◆ **DATA TO PROCESS**
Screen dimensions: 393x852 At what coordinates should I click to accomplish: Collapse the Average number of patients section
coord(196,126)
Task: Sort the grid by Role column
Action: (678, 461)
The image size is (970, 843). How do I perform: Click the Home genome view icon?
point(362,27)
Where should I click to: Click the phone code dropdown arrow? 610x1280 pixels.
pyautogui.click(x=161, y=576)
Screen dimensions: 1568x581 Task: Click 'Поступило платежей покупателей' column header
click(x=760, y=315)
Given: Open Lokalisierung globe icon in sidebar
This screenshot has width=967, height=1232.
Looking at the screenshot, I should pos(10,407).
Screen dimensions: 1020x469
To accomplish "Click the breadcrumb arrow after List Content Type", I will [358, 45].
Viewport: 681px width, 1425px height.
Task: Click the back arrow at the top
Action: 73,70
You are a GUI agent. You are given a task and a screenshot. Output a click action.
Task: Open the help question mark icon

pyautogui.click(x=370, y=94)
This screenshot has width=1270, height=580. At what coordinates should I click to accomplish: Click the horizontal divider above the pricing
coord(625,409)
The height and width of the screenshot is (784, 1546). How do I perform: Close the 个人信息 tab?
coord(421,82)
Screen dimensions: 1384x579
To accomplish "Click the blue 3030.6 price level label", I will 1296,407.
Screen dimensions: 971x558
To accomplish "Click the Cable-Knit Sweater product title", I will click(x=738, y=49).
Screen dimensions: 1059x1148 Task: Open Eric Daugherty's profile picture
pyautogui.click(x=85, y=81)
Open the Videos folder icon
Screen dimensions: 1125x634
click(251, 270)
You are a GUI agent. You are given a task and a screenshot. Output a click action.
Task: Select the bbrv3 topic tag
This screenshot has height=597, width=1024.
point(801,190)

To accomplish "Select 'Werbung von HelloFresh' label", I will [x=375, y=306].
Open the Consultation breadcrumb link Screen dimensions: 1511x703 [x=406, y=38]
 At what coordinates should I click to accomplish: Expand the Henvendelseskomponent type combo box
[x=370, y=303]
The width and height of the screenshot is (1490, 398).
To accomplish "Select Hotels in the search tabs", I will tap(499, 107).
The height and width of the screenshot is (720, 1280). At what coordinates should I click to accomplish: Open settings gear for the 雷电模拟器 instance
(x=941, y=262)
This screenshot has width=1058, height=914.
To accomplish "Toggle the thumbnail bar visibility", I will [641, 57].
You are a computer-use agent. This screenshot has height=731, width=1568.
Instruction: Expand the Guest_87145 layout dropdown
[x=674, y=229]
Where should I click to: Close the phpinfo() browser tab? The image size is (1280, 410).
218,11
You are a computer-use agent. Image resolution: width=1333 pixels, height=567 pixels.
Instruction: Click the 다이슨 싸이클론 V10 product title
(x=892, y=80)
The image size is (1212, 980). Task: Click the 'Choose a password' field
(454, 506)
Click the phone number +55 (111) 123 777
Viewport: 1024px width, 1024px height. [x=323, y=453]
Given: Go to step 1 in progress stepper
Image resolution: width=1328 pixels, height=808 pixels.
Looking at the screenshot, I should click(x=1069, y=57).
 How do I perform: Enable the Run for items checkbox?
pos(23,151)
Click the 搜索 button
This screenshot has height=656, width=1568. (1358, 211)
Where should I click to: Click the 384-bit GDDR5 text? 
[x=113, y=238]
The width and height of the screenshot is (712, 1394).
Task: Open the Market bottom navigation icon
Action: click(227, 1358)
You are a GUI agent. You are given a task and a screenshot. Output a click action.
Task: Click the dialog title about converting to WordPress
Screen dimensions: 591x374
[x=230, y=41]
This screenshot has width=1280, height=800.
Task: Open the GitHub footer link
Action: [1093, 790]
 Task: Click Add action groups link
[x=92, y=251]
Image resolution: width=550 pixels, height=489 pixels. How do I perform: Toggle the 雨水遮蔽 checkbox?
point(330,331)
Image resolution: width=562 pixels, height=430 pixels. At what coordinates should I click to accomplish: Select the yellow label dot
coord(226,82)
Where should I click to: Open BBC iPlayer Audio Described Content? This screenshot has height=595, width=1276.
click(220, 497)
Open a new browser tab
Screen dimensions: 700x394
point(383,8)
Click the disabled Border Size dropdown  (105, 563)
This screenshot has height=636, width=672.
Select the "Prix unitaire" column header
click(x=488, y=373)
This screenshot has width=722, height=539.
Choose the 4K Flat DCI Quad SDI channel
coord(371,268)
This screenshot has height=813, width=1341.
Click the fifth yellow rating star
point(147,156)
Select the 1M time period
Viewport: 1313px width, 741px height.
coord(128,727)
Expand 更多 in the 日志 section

◆ **BRIEF**
At the line with "Task: Click Add action groups link", begin reproducing the material above exactly, and continue through its last line.

◆ **REPLY TO THE TASK**
 Task: Click Add action groups link
[x=92, y=251]
Image resolution: width=550 pixels, height=489 pixels. How do I perform: Toggle the 雨水遮蔽 checkbox?
point(330,331)
Image resolution: width=562 pixels, height=430 pixels. At what coordinates should I click to accomplish: Select the yellow label dot
coord(226,82)
Where should I click to: Open BBC iPlayer Audio Described Content? This screenshot has height=595, width=1276.
click(220, 497)
Open a new browser tab
Screen dimensions: 700x394
point(383,8)
Click the disabled Border Size dropdown  (105, 563)
This screenshot has height=636, width=672.
Select the "Prix unitaire" column header
click(x=488, y=373)
This screenshot has width=722, height=539.
Choose the 4K Flat DCI Quad SDI channel
coord(371,268)
This screenshot has height=813, width=1341.
Click the fifth yellow rating star
point(147,156)
Select the 1M time period
Viewport: 1313px width, 741px height.
coord(128,727)
Expand 更多 in the 日志 section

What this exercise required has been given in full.